In light of this delay and the consequences of the current legislation, NHS England has decided not to implement the requirement to report incidents on a non-anonymised basis until the relevant legislation is in place. NHS England said this was because it was keen to avoid a situation where the contractual requirements are not fully supported by legislative requirements (when the change to non-anonymised reporting was discussed in negotiations, it had been envisaged that the new requirement would happen at approximately the same time as the move to de-criminalise dispensing errors). 

NHS England has confirmed that it will make the changes to the Approved Particulars, which set out the requirements on incident reporting, to require non-anonymised reporting as soon as the new legislative framework covering dispensing errors is in place.

Actions for contractors

From the implementation date pharmacies will need to identify the pharmacy when reporting a patient safety incident to the NRLS. Where reports are submitted via the NRLS eForm there is an option to include the pharmacy’s ODS code (F code) prior to submitting the report. Contractors may also wish to review their current approach to reporting incidents to ensure that they are meeting the contractual requirements. 

FAQ: Why have these changes been agreed?
In the reformed NHS and following the Francis report, there is a need for all healthcare professionals to refocus on patient safety and to demonstrate that they are putting it at the heart of all their work. Improving patient safety is consequently a key objective for NHS England and the changes in community pharmacy patient safety incident reporting are part of NHS England’s efforts to meet that objective and are intended to increase the learning from reported incidents. Where relevant this learning may be used to educate others and bring about changes in practice that will ultimately help to prevent further similar incidents, thus reducing the risk of harm to patients. NHS England are also eager to establish and maintain appropriate levels of reporting for both prescribing and dispensing incidents and to increase the overall level of the reporting of such patient safety incidents from community pharmacies.
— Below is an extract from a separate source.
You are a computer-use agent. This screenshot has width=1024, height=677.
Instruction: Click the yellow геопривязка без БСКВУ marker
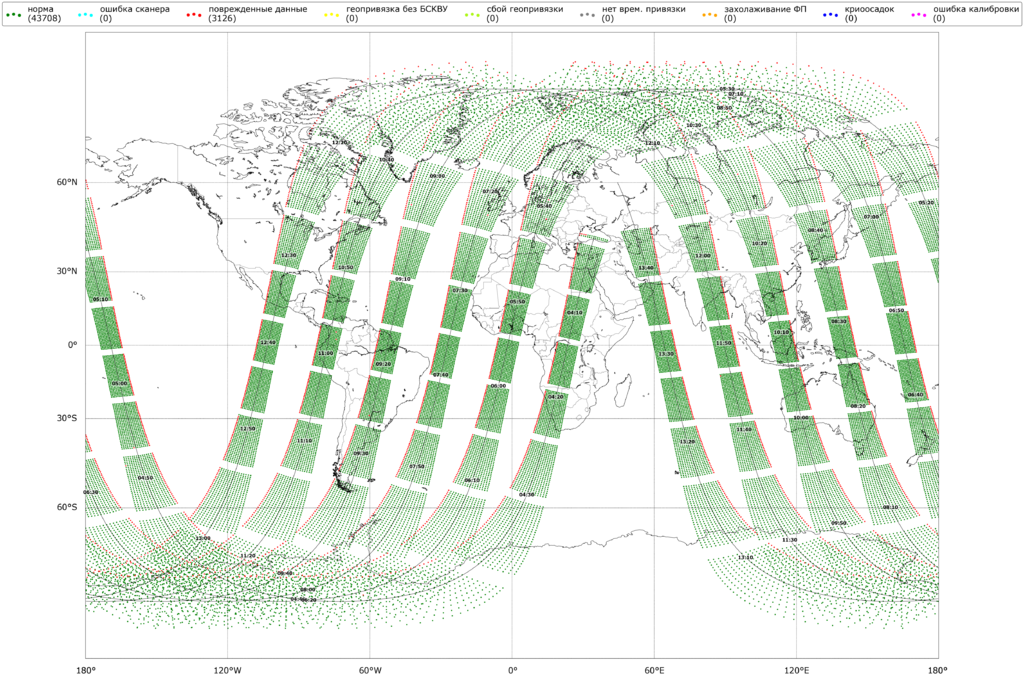click(332, 15)
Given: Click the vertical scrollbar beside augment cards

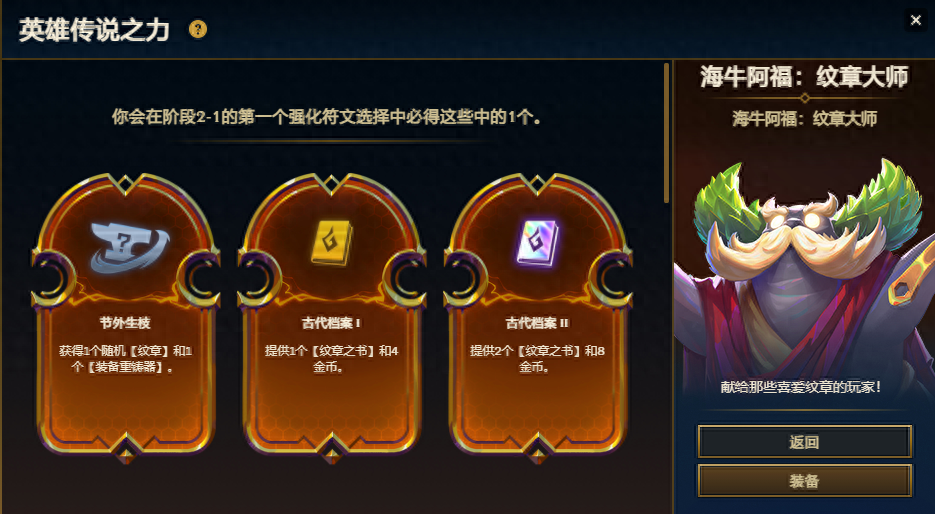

FAQ: Why can we no longer report anonymously? 
The lack of anonymity will allow easier shared learning and it will help NHS England to identify any pharmacies reporting significantly below expected levels so they can explore the reasons for this.

FAQ: How do we know that reporting of incidents has been ‘low’ in the past? 
The majority of patient safety incidents identified in community pharmacy are medication related, e.g. prescribing or dispensing errors. Between 1 January to 31 December 2012 only 7,919 patient safety incidents of any kind were reported by community pharmacies – an average of less than one per pharmacy.

FAQ: How much more work will this be for pharmacies? 
Contractors will note that this is not a new requirement – recording and reporting patient safety incidents has been a requirement under the CPCF since 2005. The intention of the changes is to increase patient safety incident reporting from community pharmacies to the level already required by the NHS (Pharmaceutical Services) Regulations 2013 and the associated Approved Particulars for incident reporting.

Consultation on new proposals on pharmacy dispensing errors and standards

The Department of Health (DH) launched a consultation into proposals on new proposals on pharmacy dispensing errors and standards in early 2015. The proposed changes will redress ‘imbalances’ between legislation and regulation. They will also bring pharmacists and pharmacy technicians, who inadvertently make dispensing errors, more in line with the handling of errors made by other healthcare professionals.

On 5th February 2016, DH published the outcome of the consultation and confirmed that a separate report will be published on the responses to the consultation questions on the Pharmacy (Preparation and Dispensing Errors) Order 2016 – which if implemented would decriminalise dispensing errors – but with no indication of when this will happen.